Slashdot Mirror


Finding Bugs Is Easy

daveho writes "My advisor and I are working on a tool to automatically find bugs in Java programs. One of the interesting results of our work is that we've found hundreds of real bugs in production code using extremely simple techniques. We believe that automated tools, if used more widely, could prevent a lot of bugs from making it in to production systems."

5 of 66 comments (clear)

  1. Looks really kewl. by DeadSea · · Score: 4, Interesting
    I just downloaded this and started playing around with it on my Java utilities.

    At first I was frustrated that it needs a jar file. On my hard drive my code is just sitting in directories. So I made a jar file out of my code just for this program.

    Then I was frustrated that the GUI wouldn't show me the source, but then I realized that I had compiled without debugging information in my classes (no line numbers and such). I recompiled and remade the jar file and it started showing me the source.

    Most of the errors that it finds in my stuff aren't really errors.

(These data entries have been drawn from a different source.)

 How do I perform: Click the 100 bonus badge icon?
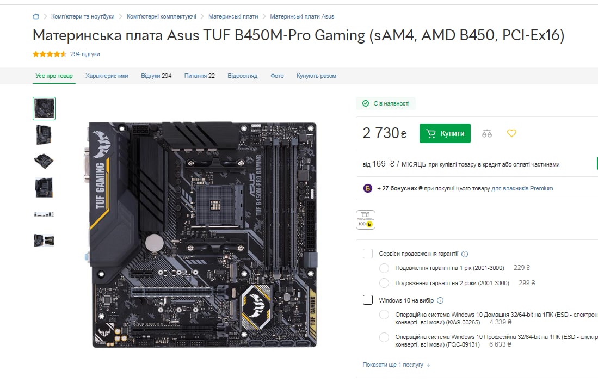365,220
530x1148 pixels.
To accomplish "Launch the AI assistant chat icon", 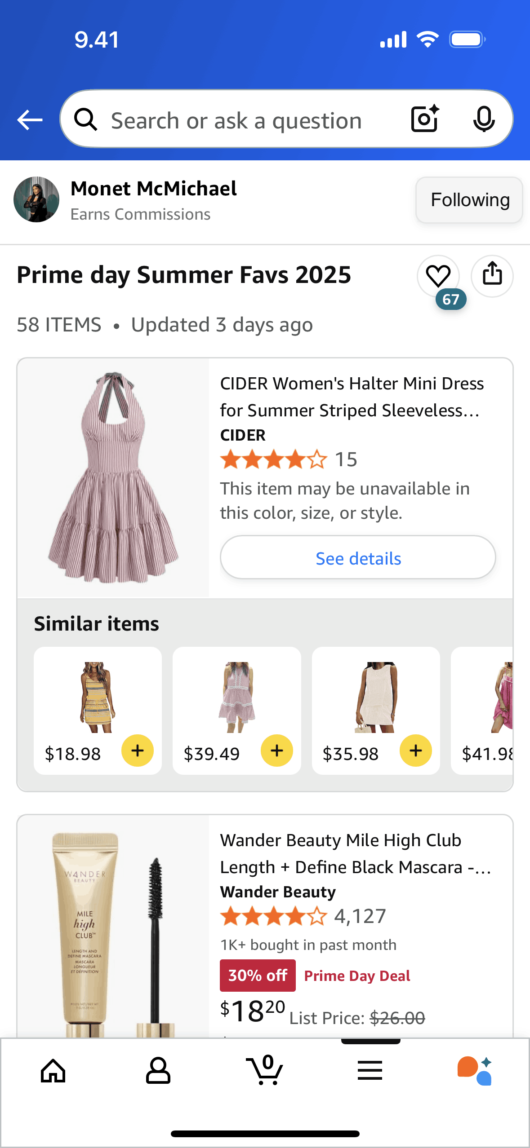I will (x=475, y=1070).
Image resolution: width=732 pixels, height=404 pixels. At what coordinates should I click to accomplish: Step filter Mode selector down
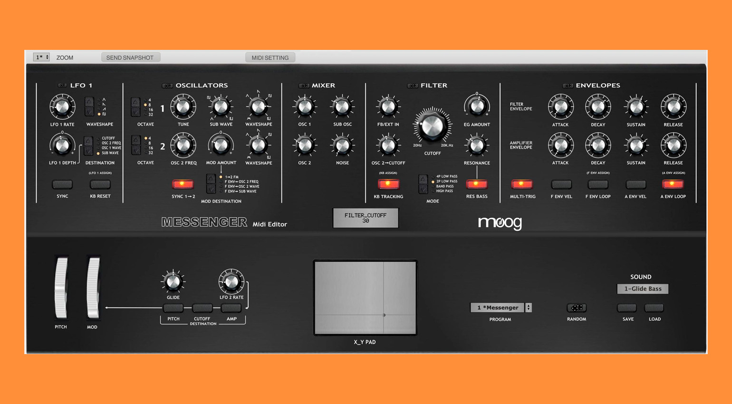click(423, 189)
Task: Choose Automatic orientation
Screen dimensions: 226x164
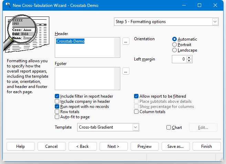Action: pyautogui.click(x=175, y=39)
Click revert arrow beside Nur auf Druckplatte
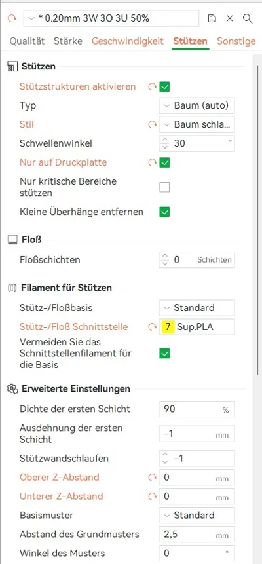Image resolution: width=262 pixels, height=564 pixels. tap(153, 163)
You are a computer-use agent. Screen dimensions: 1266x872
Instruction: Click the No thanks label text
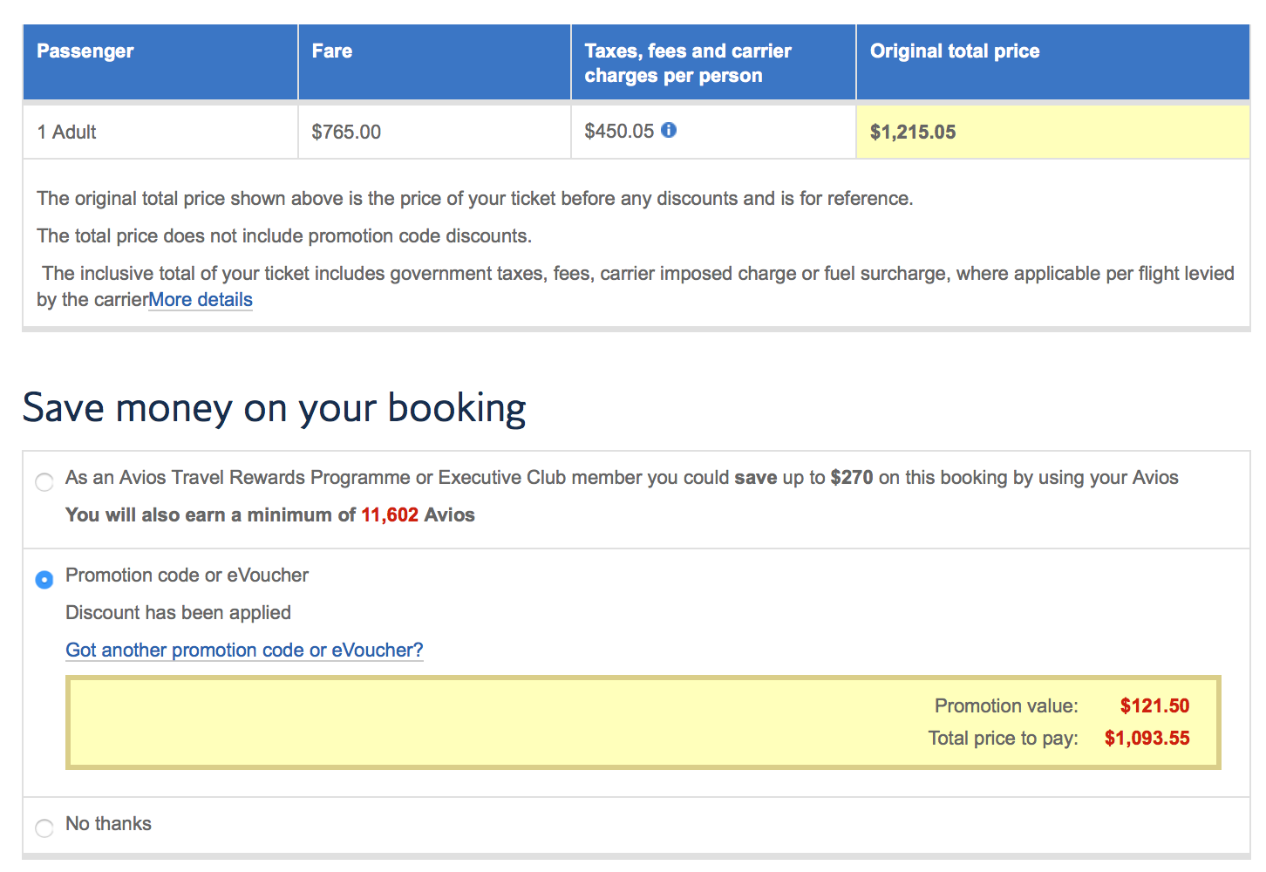108,824
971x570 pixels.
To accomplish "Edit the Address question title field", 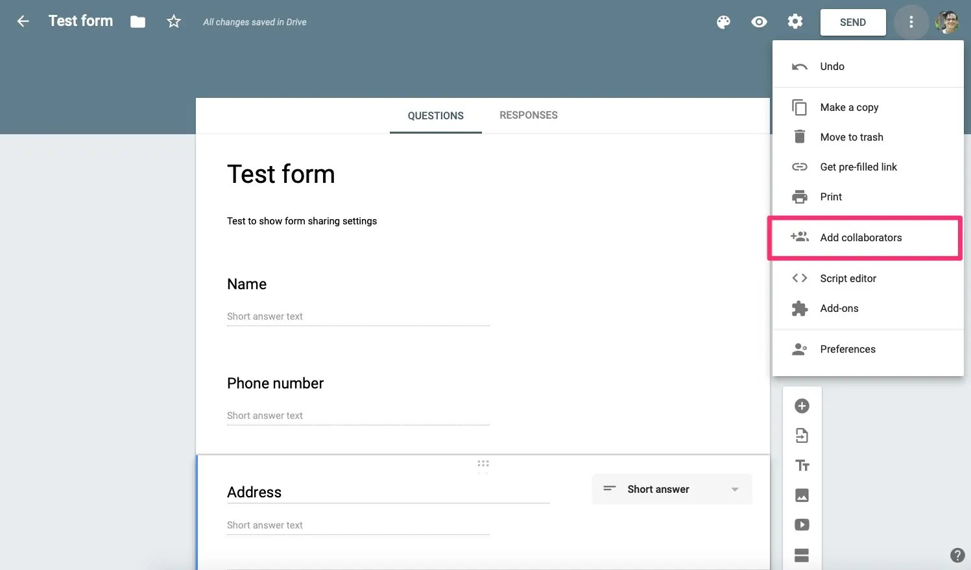I will pos(389,492).
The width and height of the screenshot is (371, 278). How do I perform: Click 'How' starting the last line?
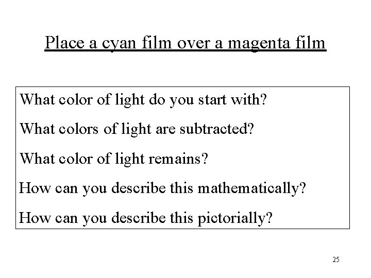(x=35, y=218)
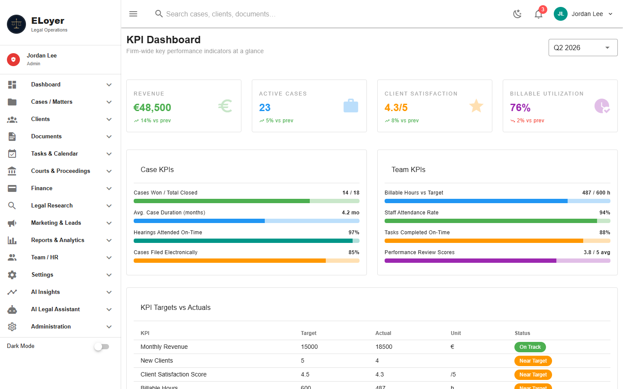Toggle the Dark Mode switch
Screen dimensions: 623x389
coord(102,347)
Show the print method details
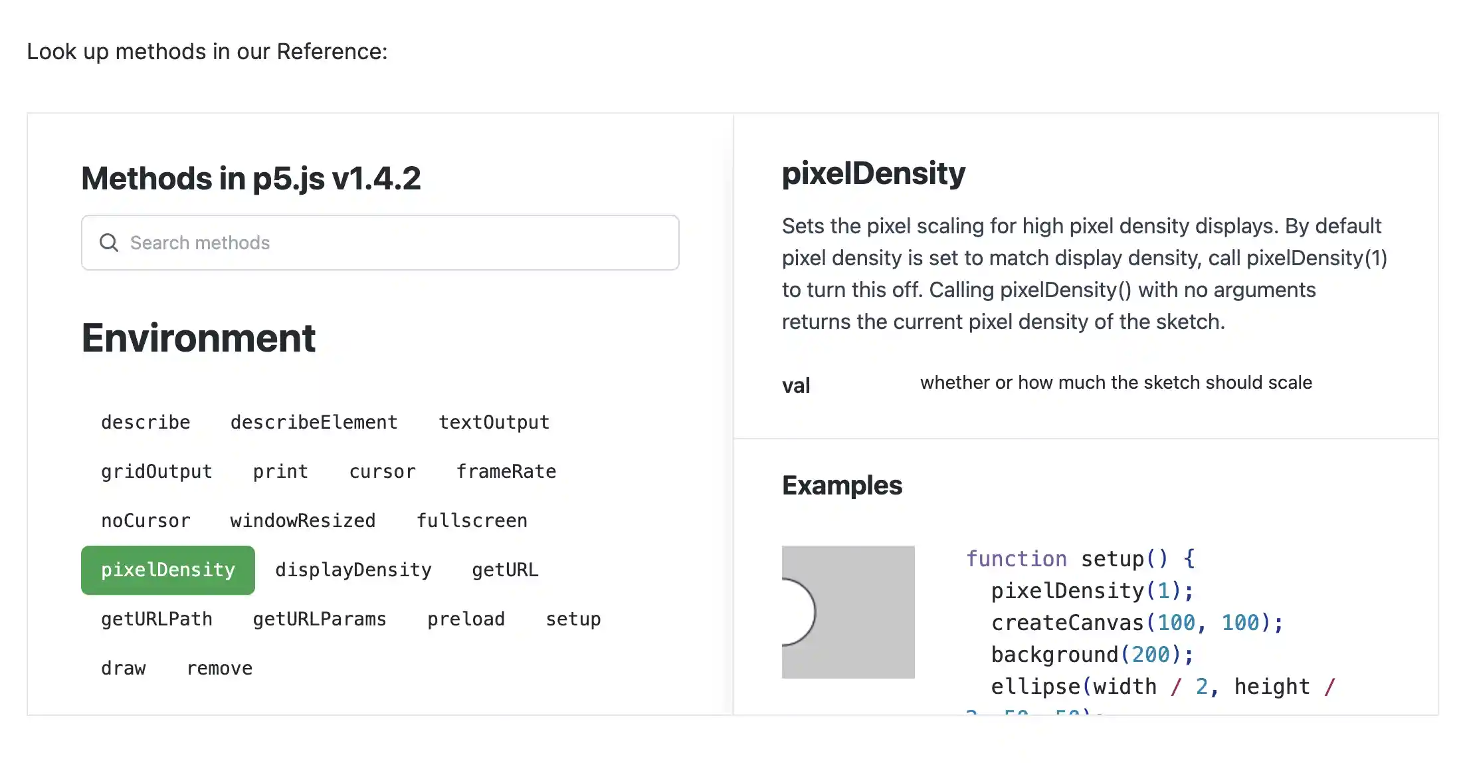 click(280, 471)
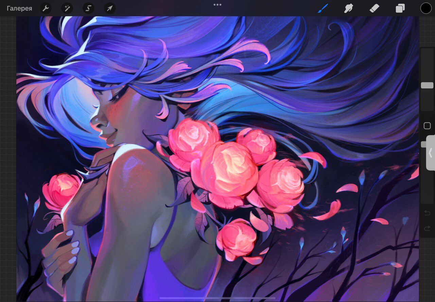
Task: Select the Smudge tool
Action: [348, 8]
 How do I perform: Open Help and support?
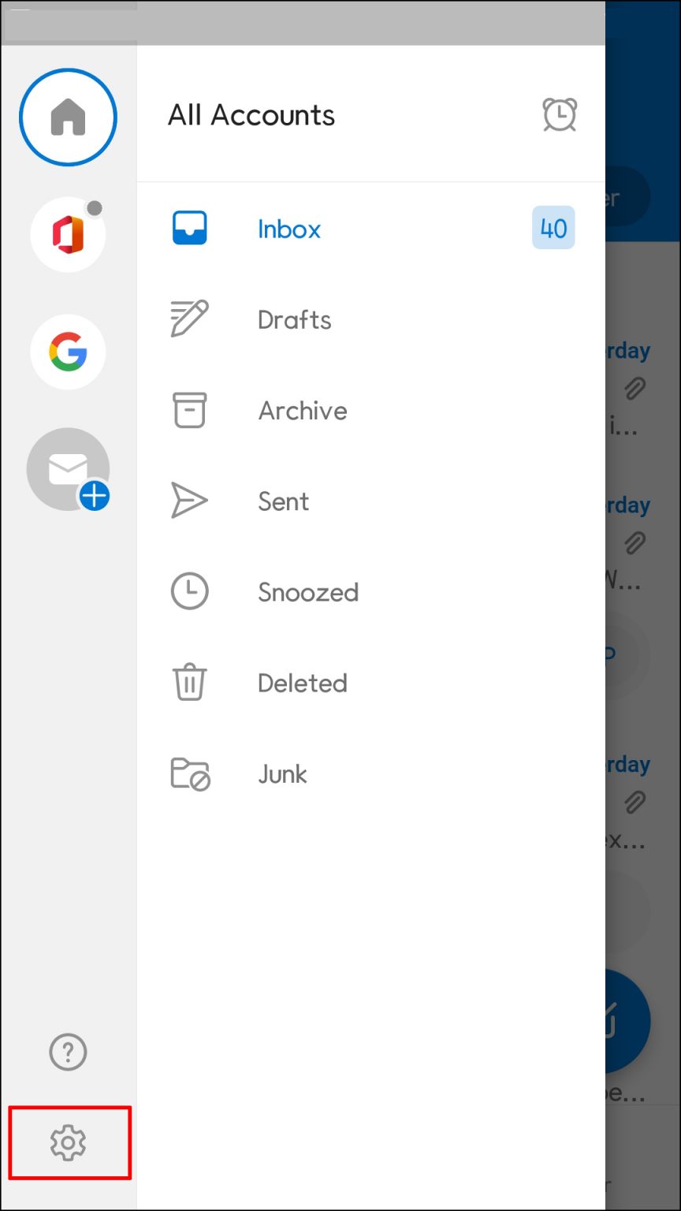[x=68, y=1052]
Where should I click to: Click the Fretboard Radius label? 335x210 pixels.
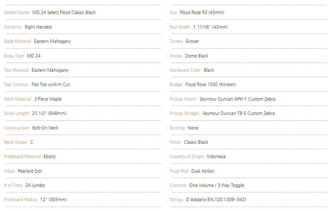[x=20, y=200]
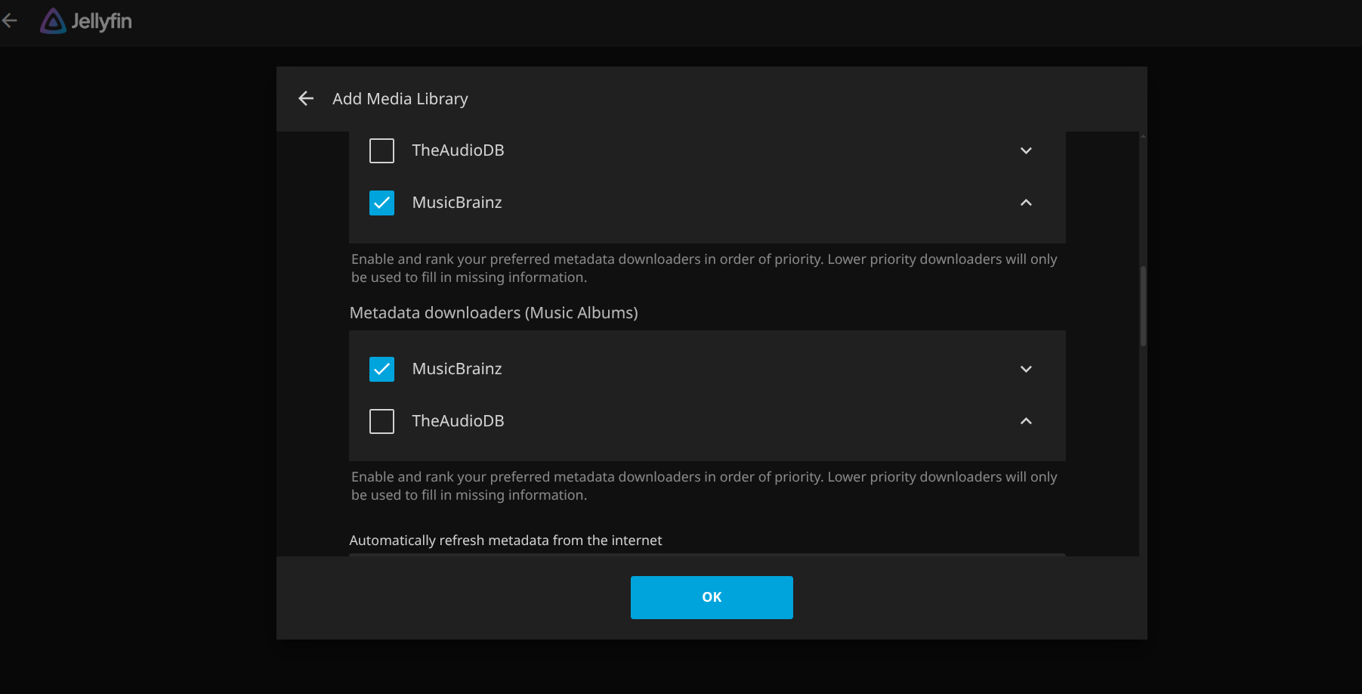Image resolution: width=1362 pixels, height=694 pixels.
Task: Uncheck MusicBrainz in list above Music Albums heading
Action: (x=381, y=203)
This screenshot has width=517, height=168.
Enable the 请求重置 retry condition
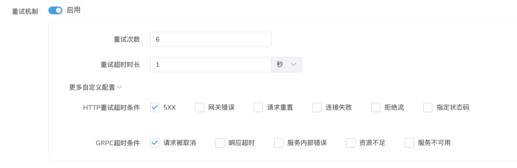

I get a lot of complaint about "should be declared package" when package is the default and I don't specify a modifier. I also get errors about ignored exceptions for things like this:
    } catch (IOException x){
    // This can't happen.
    // The input and output streams were constructed
    // on memory structures that don't actually use IO.
    }

    I think it may have found a few bugs though. Its complaining about at least one thing not being threadsafe. Also complaining about an inner class being static when it probably shouldn't be.

    Now I want an Ant task for this so that I can make sure it runs on my code every time I compile. It is sort of like extended compiler warnings. Pretty helpful.

  2. Reading UGH by Henry+V+.009 · · Score: 4, Interesting
    I'm reading the UNIX haters guide that got posted recently, and I just wanted to post this:
    There are two schools of debugging thought. One is the "debugger as physician" school, which was popularized in early ITS and Lisp systems. In these environments, the debugger is always present in the running program and when the program crashes, the debugger/physician can diagnose the problem and make the program well again.

    Unix follows the older "debugging as autopsy" model. In Unix, a broken program dies, leaving a core file, that is like a dead body in more ways than one. A Unix debugger then comes along and determines the cause of death. Interestingly enough, Unix programs tend to die from curable diseases, accidents, and negligence, just as people do.
  3. Re:...and? by michaelggreer · · Score: 4, Informative

    Javac and Jikes will tell you where it can't compile. This is higher level stuff like "such-and-such should be final" and "you have implemented equals but not hashcode." Code will run, and probably run fine, with these, but they may lead to subtle bugs difficult to track down. Compile-time or formatting bugs are easy to find. Bugs that express themselves in non-obvious ways are what we need more tools for.

    In answer to another post, of course good design and good coding are best. This tool does not seek to replace thought, but push us towards proper coding

  4. Been there, done that by Tal+Cohen · · Score: 4, Informative

    While working in IBM Research, we were developing a tool to do just that; I do believe it was significantly richer than this one. The first versions were aimed specifically at J2EE, and searched for really 'high-level' bugs -- anything from bad patterns to violations of the J2EE spec. The initial results of this effort are already included in WebSphere Studio Application Developer 5.0, as part of the Verifiers. More powerful versions will appear in future releases of WSAD.

    --
    - Tal Cohen
  5. Jlint by mmynsted · · Score: 4, Interesting

    OK.

    Why not contribute to the existing, GPL, OpenSource, Java Lint? Why start a new project?